The man who knew too little

Quite a few years ago, a well-known geographer, Neil Smith, came to campus, and I went to the talk/soirée.

There was a bar, where this teetotaler went to get a soda.  Or, pop, if you prefer.

The bartender was a student, who was of legal age and with the license to serve alcohol.  Of course I had to chit-chat with her.  It amuses me that I am not surprised that I have not forgotten that exchange.

She talked about her interest in Chinese opera.  It was one of the many moments in life when I was made to understand that I knew nothing.  I hadn't ever watched anything from Chinese opera.  Ever. And this young white woman was talking about it with some serious insight.  Even as I type this, I admit that I have not watched, nor listened to, Chinese opera.  Not even for a minute.

I am culture-challenged.

I have admitted to that all along.  I say that sincerely.  I have always said that.  But, people are quick to correct me.  Like the humanities professor back in California.  In our conversation about cinema, when I admitted to not knowing much, she immediately replied that I am a man of culture.  I am?

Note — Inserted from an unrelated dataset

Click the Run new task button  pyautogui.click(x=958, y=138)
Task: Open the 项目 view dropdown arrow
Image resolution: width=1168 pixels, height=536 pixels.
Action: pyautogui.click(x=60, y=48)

Over the years, I have come to understand this much then: Even my fleeting familiarity with a few aspects of literature, music, drama, and cinema, apparently make me culturally competent.  But, what about the ocean out there about which I know nothing, right?

Nobody knows it all.

After having truly understood that, the older I get, the more easily I admit to not knowing.  Especially when it comes to aspects of culture.  I am more and more at ease with responses like, "nope, I have not read that; what movie are you talking about?  who is he, or who was he, or is that a she?"

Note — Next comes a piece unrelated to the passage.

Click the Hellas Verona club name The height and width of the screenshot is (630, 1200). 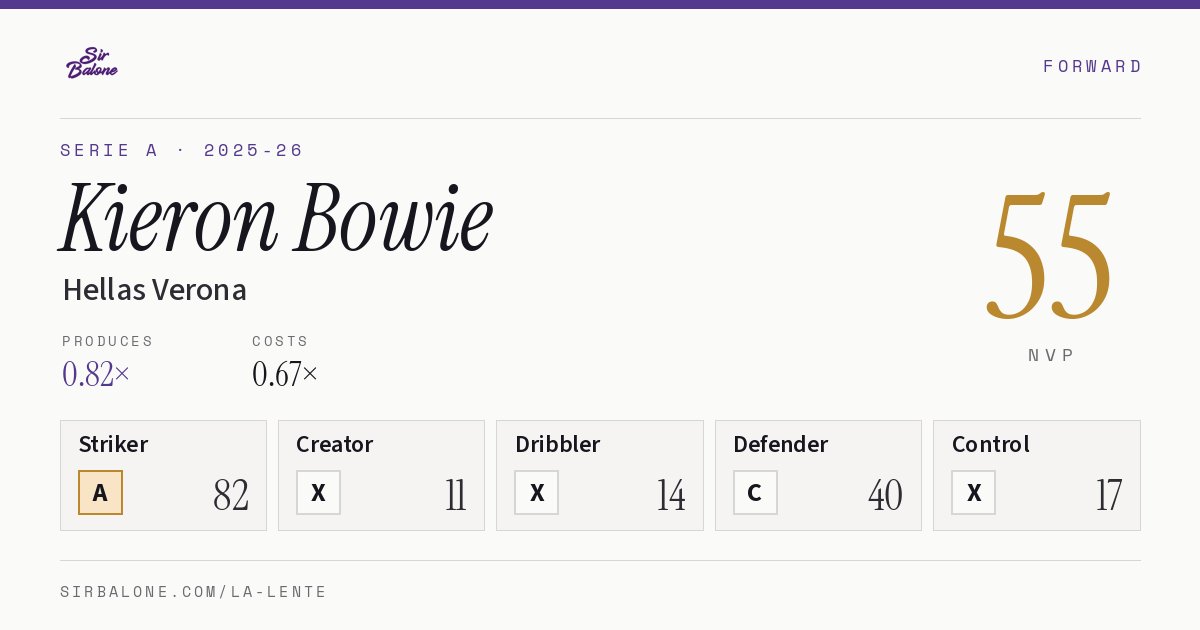[154, 290]
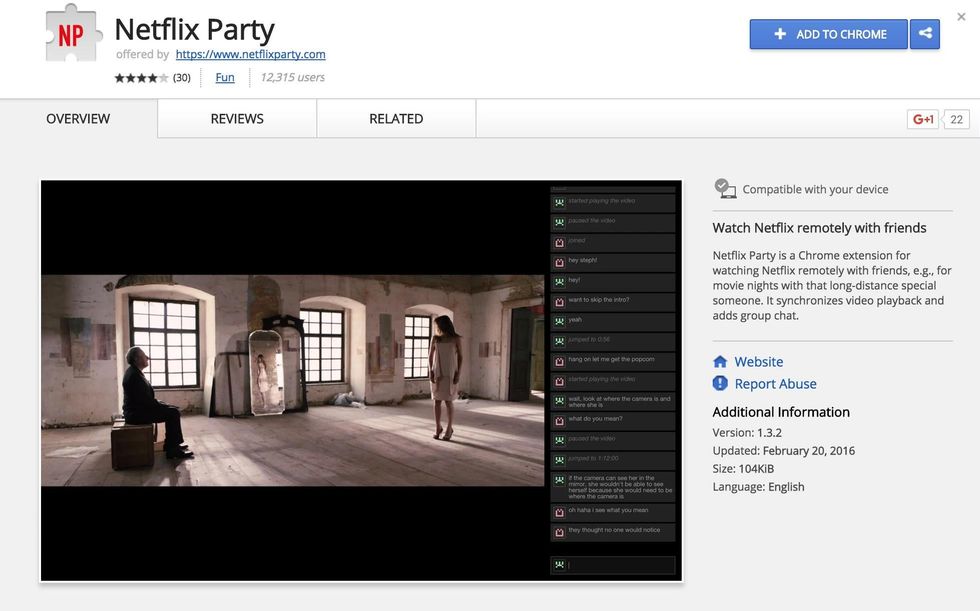Click the Netflix Party puzzle-piece logo
Viewport: 980px width, 611px height.
pos(73,33)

What remains is the primary experience of culture:
The problem was that in falling for New York’s endless cultural possibilities, I had — and still have — much less time for reading than I assumed would be my lot. In exchange for depth I got breadth. I relish, even when only half understanding, the paintings of Artemisia Gentileschi, the photography of Diane Arbus, the architecture of Henry Hobson Richardson, the operas of Giuseppe Verdi, the films of Kenji Mizoguchi, the theater of Peter Brook. On the other hand, I haven’t come close to reading the major works of William James or Toni Morrison or hundreds of other major writers whose oeuvres I once fondly imagined would be at my fingertips. I’m reminded of a story about the librarian/fabulist Jorge Luis Borges, who was once asked in an interview to venture an opinion about Gustav Mahler. As ever, the most stupendously erudite man of his time was ready with a trenchant reply: “Who’s Mahler?” How inspiring!
I experience culture for this: "its beauty, its reach, its strangeness, its ability to transform an ordinary life like mine."  Even though I have never watched Chinese opera, and even when I have no immediate plans whatsoever to watch one.


2 comments:

Ramesh said...

You haven't missed much on Chinese opera. Its unwatchable !!

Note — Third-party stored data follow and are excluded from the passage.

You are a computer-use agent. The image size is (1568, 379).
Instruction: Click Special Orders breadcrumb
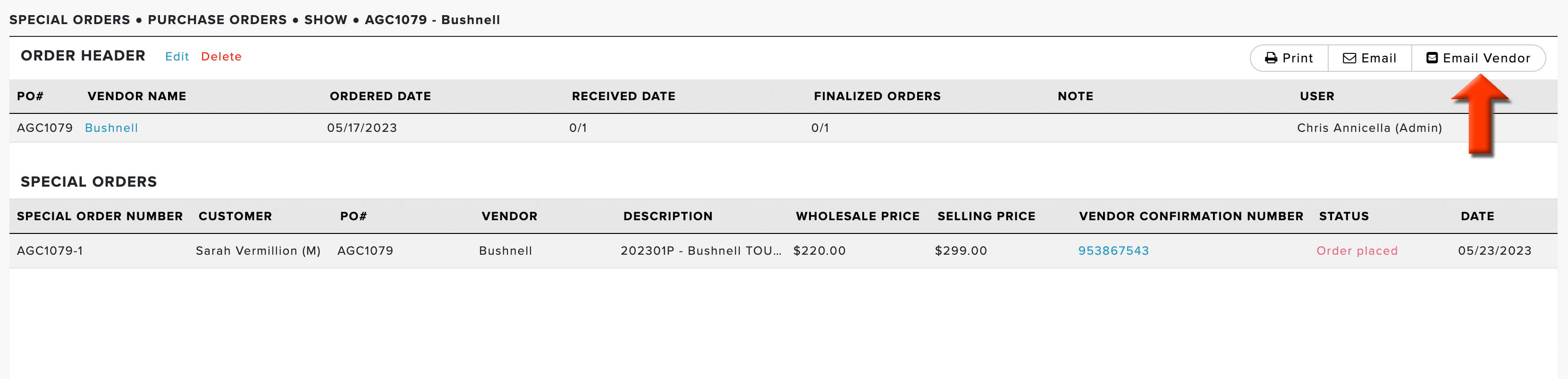pyautogui.click(x=69, y=20)
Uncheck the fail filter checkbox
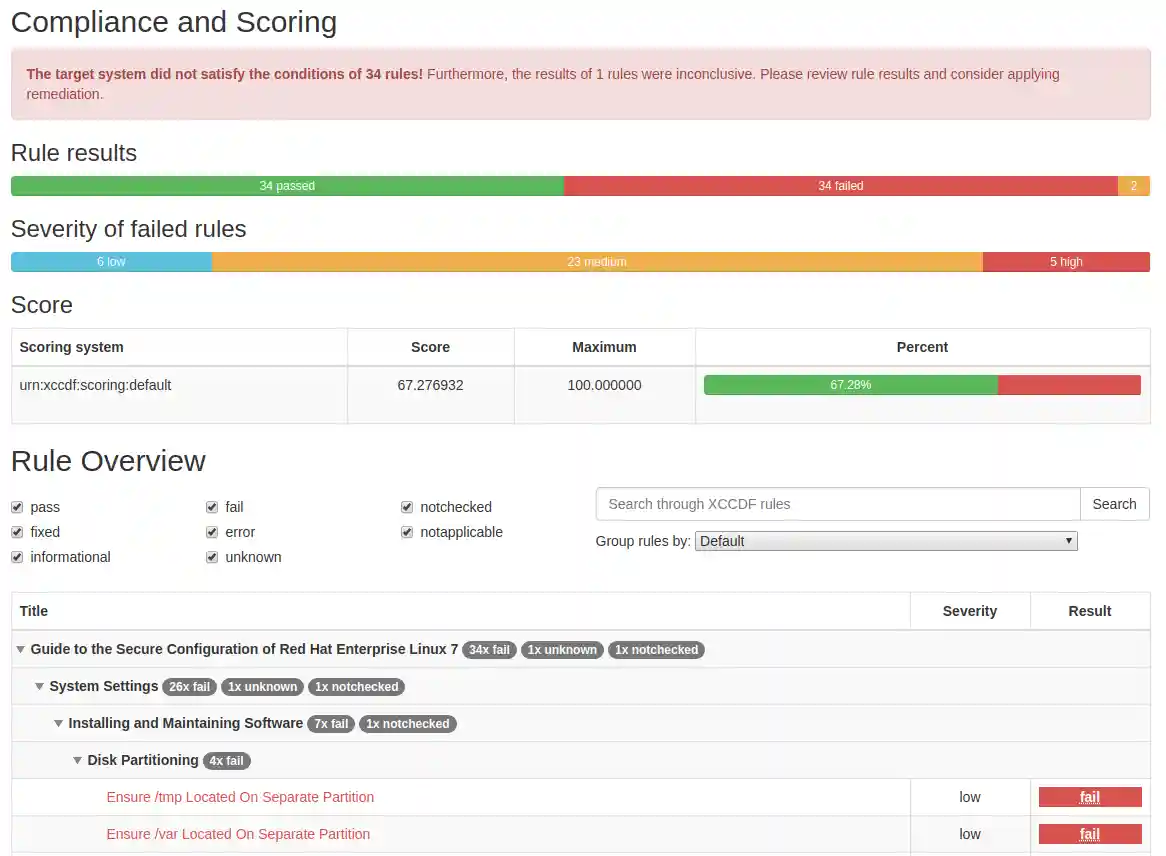Image resolution: width=1166 pixels, height=856 pixels. pyautogui.click(x=212, y=507)
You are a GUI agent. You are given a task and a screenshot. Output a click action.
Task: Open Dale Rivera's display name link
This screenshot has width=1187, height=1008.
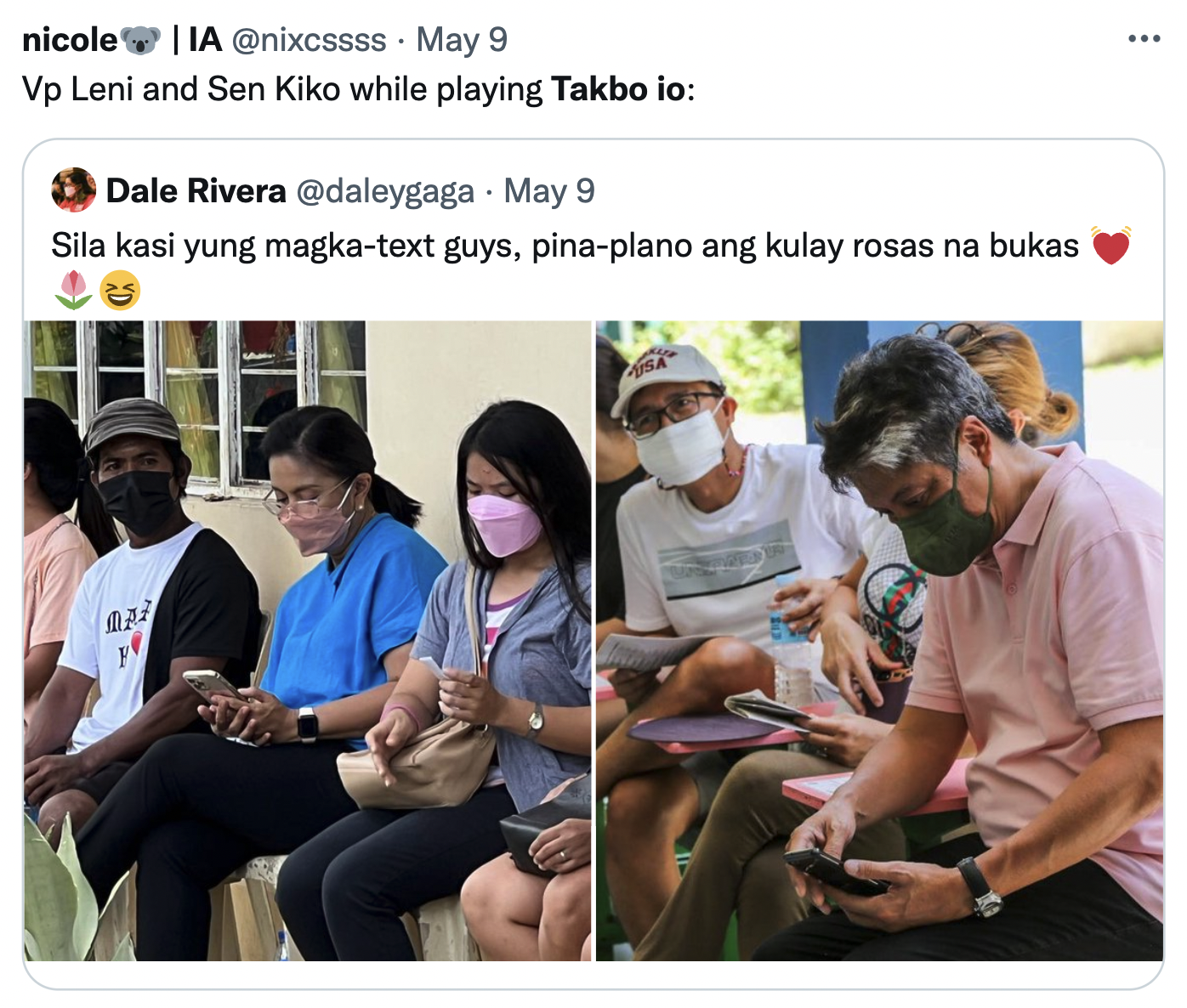(x=196, y=191)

Being even older than you, I am even more ready to say I don't know. For example in that extract from Stephen Akey's piece that you have quoted, I can't recognise a single name bar Verdi and Mahler !

Add travel to your list of ways to experience culture. If countries were more welcoming to tourists, it would be so so wonderful to travel and experience life. One of the reasons I have stopped international travel is simply the cost and the utter torture of applying for and getting a visa.

Sriram Khé said...

Yes, travel is a phenomenal cultural experience ... "travel" and not mere "tourism"--spending time in a tourist resort in an alien country does nothing "to transform an ordinary life like mine."